# Exercise 1
Put the lines of the records from the line with "The height and width of the screenshot is (562, 575)." up to and including the line with "pos(588,365)" into a numbered list, leaving out blank lines.

# Selected excerpt

At the same time that this research was unfolding, Swedberg decided he would start conducting prescribed burns inside the wildlife area, and in 2005, he undertook the first. He had to leap over various bureaucratic and regulatory hurdles, especially those imposed by the state. “It was a battle royale,” he recalled later. But that fall the state provided a fire crew to burn an area near a lake. It didn’t go as he hoped. “It was one of the worst prescribed burn implementations I’ve seen,” he says. The crew was inexperienced with controlled burns, and the built-up vegetation generated a huge amount of smoke, drawing complaints from local hunters.
But in 2010, Swedberg hired a burn boss — responsible for planning and overseeing prescribed fires — who knew fire like an art form. Prescribed fire is sometimes called controlled fire, and a skilled burn boss knows how to both tame and manage flames and smoke. First, the burn crew draws a line around where the fire will be set to mark where the flames will be held off — either by wetting the ground or by digging down to mineral soil, often by hand with a tool called a Rhino, which resembles a curved hoe. Then they use a tool called a drip torch — which looks a bit like a gasoline can, but with drops of pre-lit fuel emerging from its tip — to dribble bits of fire in a line across the landscape. The flames are lit in small strips, usually opposite from the direction that the fire would want to travel. In other words, if a crew is burning on a slope, they would terrace the fire down the hill, since fire likes to travel up. They would burn against and not with the wind. An expert burn boss would study the terrain, the fuel, and the weather, and be able to turn the flame lengths and the heat up and down by adjusting the size and orientation of the strips. The flames can even be directed, to some degree, to protect certain parts of the land, avoid an old standing tree snag that woodpeckers like, clear away parasitic mistletoe, and kill off weeds.

Saved data entries:
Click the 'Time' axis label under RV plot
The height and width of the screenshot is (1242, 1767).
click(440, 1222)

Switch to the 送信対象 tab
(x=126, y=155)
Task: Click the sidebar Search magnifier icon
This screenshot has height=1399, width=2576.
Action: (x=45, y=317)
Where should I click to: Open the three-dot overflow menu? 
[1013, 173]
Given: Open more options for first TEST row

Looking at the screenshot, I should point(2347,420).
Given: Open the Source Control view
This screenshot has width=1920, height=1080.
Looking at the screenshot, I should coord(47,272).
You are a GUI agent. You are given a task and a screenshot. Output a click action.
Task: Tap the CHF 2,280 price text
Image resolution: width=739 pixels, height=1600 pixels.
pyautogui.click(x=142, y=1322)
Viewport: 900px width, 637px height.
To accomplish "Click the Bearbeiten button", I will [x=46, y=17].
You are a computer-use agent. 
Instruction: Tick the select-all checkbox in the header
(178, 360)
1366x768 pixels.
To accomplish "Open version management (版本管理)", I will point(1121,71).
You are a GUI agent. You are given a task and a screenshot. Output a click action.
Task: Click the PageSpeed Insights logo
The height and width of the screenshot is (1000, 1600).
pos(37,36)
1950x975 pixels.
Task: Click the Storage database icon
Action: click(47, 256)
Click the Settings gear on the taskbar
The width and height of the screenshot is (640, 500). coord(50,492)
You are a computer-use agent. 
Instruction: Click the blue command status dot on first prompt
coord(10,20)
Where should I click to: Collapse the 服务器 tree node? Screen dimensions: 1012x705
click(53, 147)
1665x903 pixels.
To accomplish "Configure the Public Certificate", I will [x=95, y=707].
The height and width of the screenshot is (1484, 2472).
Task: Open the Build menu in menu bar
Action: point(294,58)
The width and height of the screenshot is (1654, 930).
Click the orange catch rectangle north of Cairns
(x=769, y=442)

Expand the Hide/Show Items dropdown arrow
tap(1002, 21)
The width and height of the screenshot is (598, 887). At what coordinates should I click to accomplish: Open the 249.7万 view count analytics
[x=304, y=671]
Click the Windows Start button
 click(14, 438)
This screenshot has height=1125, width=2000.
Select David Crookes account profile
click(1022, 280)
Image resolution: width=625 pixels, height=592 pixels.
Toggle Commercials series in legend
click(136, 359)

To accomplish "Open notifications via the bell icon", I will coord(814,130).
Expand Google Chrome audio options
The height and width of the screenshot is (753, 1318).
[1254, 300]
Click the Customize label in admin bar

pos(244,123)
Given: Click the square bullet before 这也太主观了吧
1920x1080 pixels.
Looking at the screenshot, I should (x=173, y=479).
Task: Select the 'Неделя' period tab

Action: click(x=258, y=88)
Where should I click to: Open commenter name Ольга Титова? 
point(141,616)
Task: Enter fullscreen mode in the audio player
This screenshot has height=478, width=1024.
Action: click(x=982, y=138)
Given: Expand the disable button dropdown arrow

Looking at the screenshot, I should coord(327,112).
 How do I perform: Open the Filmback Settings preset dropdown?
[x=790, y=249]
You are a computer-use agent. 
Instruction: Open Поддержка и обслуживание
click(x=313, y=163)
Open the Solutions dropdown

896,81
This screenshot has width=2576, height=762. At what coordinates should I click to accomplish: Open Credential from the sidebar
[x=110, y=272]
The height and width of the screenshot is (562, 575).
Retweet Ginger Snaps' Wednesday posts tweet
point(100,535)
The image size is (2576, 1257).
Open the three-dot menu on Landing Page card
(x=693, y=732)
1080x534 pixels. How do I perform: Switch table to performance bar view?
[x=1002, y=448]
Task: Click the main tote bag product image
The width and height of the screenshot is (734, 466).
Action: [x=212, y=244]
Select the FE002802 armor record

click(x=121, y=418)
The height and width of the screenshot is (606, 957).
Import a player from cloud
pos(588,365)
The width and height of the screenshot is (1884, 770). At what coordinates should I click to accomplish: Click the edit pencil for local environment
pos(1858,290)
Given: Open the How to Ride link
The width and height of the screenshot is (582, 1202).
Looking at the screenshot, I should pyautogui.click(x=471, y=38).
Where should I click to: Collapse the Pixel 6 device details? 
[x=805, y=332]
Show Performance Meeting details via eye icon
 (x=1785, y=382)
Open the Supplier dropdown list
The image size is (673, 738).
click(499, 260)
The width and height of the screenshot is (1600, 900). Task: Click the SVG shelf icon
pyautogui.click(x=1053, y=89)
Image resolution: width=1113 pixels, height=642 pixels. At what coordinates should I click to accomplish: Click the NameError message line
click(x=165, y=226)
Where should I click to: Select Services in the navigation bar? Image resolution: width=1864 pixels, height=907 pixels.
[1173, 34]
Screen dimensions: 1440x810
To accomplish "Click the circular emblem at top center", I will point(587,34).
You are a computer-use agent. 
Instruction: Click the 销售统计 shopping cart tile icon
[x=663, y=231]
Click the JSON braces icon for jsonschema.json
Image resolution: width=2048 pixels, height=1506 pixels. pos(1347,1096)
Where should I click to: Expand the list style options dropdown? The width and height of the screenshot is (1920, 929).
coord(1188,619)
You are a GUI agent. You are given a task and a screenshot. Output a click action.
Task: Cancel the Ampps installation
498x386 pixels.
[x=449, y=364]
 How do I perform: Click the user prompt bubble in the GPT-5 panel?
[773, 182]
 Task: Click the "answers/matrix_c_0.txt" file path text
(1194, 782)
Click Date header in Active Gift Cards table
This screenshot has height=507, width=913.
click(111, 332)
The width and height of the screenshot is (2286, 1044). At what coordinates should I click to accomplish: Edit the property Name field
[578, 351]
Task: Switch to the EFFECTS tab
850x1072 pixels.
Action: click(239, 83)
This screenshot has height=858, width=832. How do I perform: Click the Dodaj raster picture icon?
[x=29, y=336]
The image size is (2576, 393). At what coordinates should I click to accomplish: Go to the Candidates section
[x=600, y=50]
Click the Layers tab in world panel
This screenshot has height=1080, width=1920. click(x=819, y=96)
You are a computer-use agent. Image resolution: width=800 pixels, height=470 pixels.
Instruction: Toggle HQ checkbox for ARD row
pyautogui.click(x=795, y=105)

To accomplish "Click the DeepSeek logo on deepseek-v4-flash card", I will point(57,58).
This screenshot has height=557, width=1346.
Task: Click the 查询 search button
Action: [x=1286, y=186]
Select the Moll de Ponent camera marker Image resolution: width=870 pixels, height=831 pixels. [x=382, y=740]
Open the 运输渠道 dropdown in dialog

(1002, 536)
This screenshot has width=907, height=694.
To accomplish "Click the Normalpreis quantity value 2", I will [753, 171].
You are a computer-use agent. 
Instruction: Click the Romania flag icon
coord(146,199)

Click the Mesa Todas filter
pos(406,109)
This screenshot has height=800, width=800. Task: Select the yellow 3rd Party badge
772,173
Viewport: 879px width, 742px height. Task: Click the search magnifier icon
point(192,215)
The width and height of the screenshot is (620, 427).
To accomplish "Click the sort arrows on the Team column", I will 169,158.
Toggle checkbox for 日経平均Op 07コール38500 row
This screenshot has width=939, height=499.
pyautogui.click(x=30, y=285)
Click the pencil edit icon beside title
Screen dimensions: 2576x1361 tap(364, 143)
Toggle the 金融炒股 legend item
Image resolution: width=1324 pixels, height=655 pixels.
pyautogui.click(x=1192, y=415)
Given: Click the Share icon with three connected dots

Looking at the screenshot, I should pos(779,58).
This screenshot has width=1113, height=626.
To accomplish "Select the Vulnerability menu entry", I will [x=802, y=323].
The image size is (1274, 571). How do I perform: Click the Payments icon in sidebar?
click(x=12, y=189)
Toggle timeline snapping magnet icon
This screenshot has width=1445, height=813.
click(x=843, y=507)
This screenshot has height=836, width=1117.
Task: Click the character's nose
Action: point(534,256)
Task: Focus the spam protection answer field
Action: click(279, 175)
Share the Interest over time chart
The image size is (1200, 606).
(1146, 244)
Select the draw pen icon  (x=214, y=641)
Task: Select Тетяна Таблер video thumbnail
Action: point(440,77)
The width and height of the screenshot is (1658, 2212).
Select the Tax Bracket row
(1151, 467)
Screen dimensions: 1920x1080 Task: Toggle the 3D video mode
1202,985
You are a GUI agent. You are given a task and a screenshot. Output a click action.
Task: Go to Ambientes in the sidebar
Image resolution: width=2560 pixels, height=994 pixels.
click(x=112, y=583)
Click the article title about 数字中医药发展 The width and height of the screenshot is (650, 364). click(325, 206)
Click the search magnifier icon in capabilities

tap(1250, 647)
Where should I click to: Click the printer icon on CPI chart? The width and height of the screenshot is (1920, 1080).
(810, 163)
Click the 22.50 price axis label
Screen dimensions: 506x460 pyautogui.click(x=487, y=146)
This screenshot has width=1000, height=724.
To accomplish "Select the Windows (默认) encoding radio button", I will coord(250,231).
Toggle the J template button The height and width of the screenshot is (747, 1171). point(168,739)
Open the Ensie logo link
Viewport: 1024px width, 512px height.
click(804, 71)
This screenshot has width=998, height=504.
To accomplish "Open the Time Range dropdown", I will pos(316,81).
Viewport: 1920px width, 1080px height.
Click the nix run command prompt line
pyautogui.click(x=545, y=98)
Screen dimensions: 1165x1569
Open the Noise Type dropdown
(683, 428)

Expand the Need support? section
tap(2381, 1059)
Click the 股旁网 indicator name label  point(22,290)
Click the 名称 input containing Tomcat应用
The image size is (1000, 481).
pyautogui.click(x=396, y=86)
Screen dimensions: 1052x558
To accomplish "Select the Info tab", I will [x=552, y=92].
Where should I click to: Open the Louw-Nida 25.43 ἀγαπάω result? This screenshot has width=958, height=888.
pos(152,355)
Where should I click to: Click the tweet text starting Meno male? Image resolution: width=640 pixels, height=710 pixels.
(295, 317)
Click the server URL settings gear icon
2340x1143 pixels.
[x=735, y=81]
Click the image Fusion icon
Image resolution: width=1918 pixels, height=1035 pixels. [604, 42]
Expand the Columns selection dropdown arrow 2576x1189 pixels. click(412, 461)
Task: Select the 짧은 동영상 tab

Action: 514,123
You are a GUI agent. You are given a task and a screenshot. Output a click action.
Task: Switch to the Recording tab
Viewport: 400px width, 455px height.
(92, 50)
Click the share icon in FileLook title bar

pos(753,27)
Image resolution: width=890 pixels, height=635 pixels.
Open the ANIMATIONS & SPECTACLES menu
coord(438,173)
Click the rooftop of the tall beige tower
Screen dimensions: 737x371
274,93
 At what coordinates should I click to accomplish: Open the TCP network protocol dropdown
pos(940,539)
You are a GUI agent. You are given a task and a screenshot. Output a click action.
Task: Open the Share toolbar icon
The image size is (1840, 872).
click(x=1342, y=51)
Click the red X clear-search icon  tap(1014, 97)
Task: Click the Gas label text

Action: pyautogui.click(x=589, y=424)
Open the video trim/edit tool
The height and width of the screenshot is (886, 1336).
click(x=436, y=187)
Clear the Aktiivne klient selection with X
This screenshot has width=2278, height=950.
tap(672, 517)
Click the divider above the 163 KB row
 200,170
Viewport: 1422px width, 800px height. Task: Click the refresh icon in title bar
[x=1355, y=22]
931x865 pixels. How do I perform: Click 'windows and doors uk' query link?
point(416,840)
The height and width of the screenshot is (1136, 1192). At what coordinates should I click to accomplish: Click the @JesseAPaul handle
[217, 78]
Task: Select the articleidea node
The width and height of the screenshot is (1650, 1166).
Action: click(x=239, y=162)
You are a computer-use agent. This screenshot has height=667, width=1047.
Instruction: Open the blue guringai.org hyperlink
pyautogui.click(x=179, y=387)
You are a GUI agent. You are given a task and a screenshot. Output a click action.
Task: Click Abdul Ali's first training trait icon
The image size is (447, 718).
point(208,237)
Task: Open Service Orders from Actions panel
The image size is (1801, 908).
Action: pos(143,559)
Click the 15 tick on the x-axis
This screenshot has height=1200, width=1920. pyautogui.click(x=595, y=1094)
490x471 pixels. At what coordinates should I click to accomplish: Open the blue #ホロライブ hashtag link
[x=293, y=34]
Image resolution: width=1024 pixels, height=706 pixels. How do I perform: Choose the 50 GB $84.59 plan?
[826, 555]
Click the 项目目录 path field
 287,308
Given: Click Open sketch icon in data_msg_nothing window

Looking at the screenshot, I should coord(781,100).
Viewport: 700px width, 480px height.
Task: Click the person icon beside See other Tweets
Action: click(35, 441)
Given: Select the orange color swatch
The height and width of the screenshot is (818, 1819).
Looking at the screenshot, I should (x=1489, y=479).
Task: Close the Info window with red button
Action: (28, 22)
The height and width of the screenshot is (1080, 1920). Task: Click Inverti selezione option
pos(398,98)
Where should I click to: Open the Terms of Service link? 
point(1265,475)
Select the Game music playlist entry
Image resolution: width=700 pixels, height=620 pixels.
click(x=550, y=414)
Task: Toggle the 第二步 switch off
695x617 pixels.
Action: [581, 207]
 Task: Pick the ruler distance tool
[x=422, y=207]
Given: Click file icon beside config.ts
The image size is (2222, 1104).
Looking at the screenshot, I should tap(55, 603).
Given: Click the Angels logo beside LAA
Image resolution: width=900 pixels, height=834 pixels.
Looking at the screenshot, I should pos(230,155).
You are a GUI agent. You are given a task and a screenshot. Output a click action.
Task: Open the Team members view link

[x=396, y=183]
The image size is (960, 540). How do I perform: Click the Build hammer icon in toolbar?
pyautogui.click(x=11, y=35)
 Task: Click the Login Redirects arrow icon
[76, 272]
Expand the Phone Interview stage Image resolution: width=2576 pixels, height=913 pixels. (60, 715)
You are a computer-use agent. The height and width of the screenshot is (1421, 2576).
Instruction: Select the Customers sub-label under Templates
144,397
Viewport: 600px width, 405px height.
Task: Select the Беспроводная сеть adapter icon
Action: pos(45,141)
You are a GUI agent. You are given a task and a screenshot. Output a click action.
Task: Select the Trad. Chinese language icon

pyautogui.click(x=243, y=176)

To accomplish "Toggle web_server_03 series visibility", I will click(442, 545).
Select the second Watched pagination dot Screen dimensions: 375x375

# Exercise 2
Translate this sentence from the passage on prescribed burns into Spanish: "They would burn against and not with the wind."

# Written solution 1
1. The height and width of the screenshot is (562, 575).
2. Retweet Ginger Snaps' Wednesday posts tweet
3. point(100,535)
4. The image size is (2576, 1257).
5. Open the three-dot menu on Landing Page card
6. (x=693, y=732)
7. 1080x534 pixels. How do I perform: Switch table to performance bar view?
8. [x=1002, y=448]
9. Task: Click the main tote bag product image
10. The width and height of the screenshot is (734, 466).
11. Action: [x=212, y=244]
12. Select the FE002802 armor record
13. click(x=121, y=418)
14. The height and width of the screenshot is (606, 957).
15. Import a player from cloud
16. pos(588,365)

# Written solution 2
Quemarían en contra del viento y no a favor de él.